Figure 2: Inhibition of PRC2 by H3K27M.

(a) Stick representation of the EZH2 ‘lysine’ pocket (blue) with the Fourier Map covering the histone H3K27M side chain (green). An unbiased Fourier Map (Fo-Fc omit map contoured at 2σ) covering the H3K27M peptide (green stick representation) is included. The peptide occupies the canonical substrate binding cleft of EZH2 and there is good density for the methionine side chain. (b) Equivalent view of the lysine binding channel in GLP/EHMT1–H3K9me1 (ref. 13) and (c) Dim5–H3K9 complexes²⁶ (lower panel). (d) Fluorescence anisotropy displacement titrations in which unlabelled peptides (H3K27M (green circles), H3K27 (red circles) and H3R26AK27M (blue circles)) were added to a mixture of FAM-H3K27M (0.4 μM) and PRC2 (4.3 μM) in the presence of SAM (320 μM).
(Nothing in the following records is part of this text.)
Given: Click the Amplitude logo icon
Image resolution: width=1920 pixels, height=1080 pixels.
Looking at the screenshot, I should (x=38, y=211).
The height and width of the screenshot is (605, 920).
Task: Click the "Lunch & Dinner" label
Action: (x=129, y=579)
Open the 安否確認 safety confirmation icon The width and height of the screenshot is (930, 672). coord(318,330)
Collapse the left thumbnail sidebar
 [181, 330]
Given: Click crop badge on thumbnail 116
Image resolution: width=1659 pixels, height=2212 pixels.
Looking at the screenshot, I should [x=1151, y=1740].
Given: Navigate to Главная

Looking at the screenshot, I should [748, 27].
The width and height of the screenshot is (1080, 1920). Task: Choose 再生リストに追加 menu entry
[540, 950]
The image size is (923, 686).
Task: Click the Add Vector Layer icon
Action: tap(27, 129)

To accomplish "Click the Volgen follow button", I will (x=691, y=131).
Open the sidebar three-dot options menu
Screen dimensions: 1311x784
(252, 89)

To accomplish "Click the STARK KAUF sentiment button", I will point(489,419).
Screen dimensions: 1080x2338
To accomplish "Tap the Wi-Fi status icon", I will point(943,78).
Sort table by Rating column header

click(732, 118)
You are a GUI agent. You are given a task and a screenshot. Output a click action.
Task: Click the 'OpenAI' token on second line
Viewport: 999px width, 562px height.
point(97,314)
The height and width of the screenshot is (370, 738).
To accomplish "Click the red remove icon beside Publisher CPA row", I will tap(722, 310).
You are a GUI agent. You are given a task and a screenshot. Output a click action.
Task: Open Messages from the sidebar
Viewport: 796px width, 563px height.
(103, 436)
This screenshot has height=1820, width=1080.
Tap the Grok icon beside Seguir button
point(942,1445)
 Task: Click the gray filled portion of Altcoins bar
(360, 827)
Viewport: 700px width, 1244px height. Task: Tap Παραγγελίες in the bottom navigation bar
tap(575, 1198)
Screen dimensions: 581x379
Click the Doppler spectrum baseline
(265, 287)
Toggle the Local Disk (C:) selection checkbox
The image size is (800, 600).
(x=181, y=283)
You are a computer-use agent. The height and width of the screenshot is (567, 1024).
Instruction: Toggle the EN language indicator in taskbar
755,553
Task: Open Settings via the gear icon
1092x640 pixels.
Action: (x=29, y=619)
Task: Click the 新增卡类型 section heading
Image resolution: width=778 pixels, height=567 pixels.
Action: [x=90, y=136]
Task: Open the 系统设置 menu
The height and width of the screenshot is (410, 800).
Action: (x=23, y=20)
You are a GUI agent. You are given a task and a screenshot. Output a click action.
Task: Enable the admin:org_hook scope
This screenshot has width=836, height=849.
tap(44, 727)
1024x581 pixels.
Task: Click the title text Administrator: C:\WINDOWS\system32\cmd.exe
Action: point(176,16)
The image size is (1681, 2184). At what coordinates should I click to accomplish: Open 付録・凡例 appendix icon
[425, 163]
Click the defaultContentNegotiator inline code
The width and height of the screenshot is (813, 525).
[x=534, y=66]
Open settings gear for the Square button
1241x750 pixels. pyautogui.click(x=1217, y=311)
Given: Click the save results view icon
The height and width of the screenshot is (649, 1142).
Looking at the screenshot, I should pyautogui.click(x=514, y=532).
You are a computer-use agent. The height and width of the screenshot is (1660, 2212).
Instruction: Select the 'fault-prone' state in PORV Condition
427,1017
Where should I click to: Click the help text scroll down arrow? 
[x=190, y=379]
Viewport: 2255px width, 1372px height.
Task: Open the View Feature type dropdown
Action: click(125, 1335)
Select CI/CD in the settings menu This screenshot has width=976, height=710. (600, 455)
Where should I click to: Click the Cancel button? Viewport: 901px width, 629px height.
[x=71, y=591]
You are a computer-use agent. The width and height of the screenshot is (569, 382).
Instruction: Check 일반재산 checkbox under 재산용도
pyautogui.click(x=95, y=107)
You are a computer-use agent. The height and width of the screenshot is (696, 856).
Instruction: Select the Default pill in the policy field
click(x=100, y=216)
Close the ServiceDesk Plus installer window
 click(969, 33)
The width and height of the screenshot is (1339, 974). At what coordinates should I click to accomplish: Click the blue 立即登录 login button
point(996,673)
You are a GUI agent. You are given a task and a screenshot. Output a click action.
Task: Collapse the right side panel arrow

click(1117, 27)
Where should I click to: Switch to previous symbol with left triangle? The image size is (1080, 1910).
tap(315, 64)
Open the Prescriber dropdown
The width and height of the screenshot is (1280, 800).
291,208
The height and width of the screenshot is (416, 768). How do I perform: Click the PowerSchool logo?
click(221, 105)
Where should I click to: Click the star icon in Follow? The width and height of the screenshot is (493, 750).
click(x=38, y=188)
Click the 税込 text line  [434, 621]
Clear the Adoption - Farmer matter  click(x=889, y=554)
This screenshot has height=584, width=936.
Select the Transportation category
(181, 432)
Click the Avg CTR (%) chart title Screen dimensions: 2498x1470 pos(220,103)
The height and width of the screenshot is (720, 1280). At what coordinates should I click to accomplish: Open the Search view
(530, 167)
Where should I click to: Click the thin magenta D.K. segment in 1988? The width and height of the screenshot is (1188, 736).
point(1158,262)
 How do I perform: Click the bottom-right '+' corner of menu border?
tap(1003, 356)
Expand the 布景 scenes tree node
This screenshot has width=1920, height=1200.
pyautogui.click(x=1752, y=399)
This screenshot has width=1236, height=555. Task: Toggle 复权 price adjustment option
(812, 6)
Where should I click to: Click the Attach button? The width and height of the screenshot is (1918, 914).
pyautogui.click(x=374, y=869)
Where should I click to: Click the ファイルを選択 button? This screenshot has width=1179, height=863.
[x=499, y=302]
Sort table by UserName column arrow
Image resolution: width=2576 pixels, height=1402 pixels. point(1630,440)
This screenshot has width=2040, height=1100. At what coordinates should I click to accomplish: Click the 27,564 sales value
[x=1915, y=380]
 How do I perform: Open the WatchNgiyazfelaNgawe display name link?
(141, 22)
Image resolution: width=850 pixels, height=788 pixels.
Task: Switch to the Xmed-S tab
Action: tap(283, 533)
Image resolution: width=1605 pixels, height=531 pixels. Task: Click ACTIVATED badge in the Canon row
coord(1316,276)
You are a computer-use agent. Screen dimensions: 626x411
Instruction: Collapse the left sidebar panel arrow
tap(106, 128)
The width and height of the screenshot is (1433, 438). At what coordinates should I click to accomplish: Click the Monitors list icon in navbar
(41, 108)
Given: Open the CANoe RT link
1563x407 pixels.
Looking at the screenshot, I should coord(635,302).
A full description of the binding experiment is provided in the ‘Methods’ section and in Supplementary Fig. 4 (e) Dissociation constants for peptide binding to PRC2. (f) Sequence flanking the methylated lysine (red) of repressive chromatin marks indicating the invariant arginine residue (green). (g) Surface representation of the substrate binding site in the EZH2 SET domain indicating the Arg(−1) binding pocket and showing the unbiased Fourier Map (Fo-Fc omit map contoured at 2σ). (h) Equivalent views of repressive histone substrate binding in the structures of SET domains of PRC2, Dim-5, GLP/EHMT1 and PRSET7 highlighting the presence of related Arg (−1) interactions.